Messaging application for Mac OS X

iChat (previously iChat AV) is a discontinued instant messaging software application developed by Apple for use on its Mac OS X operating system. It supported instant text messaging over XMPP/Jingle or OSCAR (AIM) protocol, audio and video calling, and screen-sharing capabilities. It also allowed for local network discussion with users discovered through Bonjour protocols.

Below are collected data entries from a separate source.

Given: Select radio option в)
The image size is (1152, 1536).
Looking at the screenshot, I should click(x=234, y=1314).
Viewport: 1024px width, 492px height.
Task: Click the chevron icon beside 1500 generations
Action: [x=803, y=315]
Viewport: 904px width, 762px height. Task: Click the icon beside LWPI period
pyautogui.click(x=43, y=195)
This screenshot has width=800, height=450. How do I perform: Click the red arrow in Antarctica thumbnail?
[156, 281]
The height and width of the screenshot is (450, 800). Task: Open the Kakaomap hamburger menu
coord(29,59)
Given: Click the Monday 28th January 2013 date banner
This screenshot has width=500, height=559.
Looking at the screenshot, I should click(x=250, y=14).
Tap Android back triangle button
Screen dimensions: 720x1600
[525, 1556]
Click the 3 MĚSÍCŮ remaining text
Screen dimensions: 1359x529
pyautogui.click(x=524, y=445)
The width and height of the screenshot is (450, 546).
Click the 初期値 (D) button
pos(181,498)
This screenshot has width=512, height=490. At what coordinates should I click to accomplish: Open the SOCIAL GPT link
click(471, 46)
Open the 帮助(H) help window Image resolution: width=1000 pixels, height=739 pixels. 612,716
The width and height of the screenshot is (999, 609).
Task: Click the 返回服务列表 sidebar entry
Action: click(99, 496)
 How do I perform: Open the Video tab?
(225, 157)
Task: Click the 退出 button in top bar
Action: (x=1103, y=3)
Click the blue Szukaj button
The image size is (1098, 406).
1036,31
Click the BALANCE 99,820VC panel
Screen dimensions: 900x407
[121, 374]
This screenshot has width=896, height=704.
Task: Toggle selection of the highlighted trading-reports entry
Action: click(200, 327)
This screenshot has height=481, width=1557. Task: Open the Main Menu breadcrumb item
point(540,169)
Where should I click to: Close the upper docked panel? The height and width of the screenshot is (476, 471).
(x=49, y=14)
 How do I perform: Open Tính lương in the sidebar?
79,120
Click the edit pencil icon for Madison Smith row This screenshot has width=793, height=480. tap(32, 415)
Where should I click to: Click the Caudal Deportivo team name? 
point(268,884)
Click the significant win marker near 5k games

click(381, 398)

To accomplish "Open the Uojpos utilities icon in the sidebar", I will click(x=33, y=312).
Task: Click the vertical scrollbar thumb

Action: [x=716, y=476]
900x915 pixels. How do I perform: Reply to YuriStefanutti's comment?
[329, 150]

In OS X 10.8 Mountain Lion, iChat was replaced by Messages for chat and FaceTime for video calling.

== History ==
iChat was first released in August 2002 as part of Mac OS X 10.2. It featured integration with the Address Book and Mail applications and was the first officially supported AIM client that was native to Mac OS X (the first-party AIM application at the time was still running in Classic emulation).

One episode of the first season of the HBO dramedy series Entourage had Eric Murphy having an iChat conversation with Ari Gold, marking the first time that this application was used on a television series.

== Interface ==
iChat incorporated Apple's Aqua interface and used speech bubbles and pictures to personify the online chatting experience. With iChat, green (available), yellow (idle), and red (away) icons could be displayed next to the name of each connected user on the buddy list. For color-blind users, this could be altered to show different shapes, circle (available), triangle (idle), and squares (away), to illustrate status with shape rather than color.

=== iChat AV ===
In June 2003, Apple announced iChat AV, the second major version of iChat. It added video and audio conferencing capabilities based on the industry-standard Session Initiation Protocol (SIP). The final version of the software was shipped with Mac OS X 10.3 and became available separately on the same day for Mac OS X 10.2.

=== iChat AV 2 ===
In February 2004, AOL introduced AOL Instant Messenger (AIM) version 5.5 for Windows users, which enabled video, but not audio, chats over the AIM protocol and was compatible with Apple's iChat AV. On the same day, Apple released a public beta of iChat AV 2.1 to allow Mac OS X users to video conference with AIM 5.5 users.

=== iChat AV 3 ===
In June 2004, Steve Jobs announced that the next version of iChat AV would be included with Mac OS X 10.4. iChat AV 3 provided additional support to allow up to four people in a single video conference and ten people in an audio conference. Additionally, the new version of iChat used the H.264/AVC codec, which offered superior quality video compared to the older H.263 codec used in previous versions. This release supported the XMPP protocol, which could be directly used to connect to Google Talk and indirectly be used to connect to users of services including Facebook Chat, and Yahoo! Messenger. However, support was limited as it did not support several common XMPP features such as account creation, service discovery and full multi-user chat support. iChat 3 included the Bonjour protocol (previously called Rendezvous) which allowed iChat to automatically find other users with iChat Bonjour messaging enabled on the local network.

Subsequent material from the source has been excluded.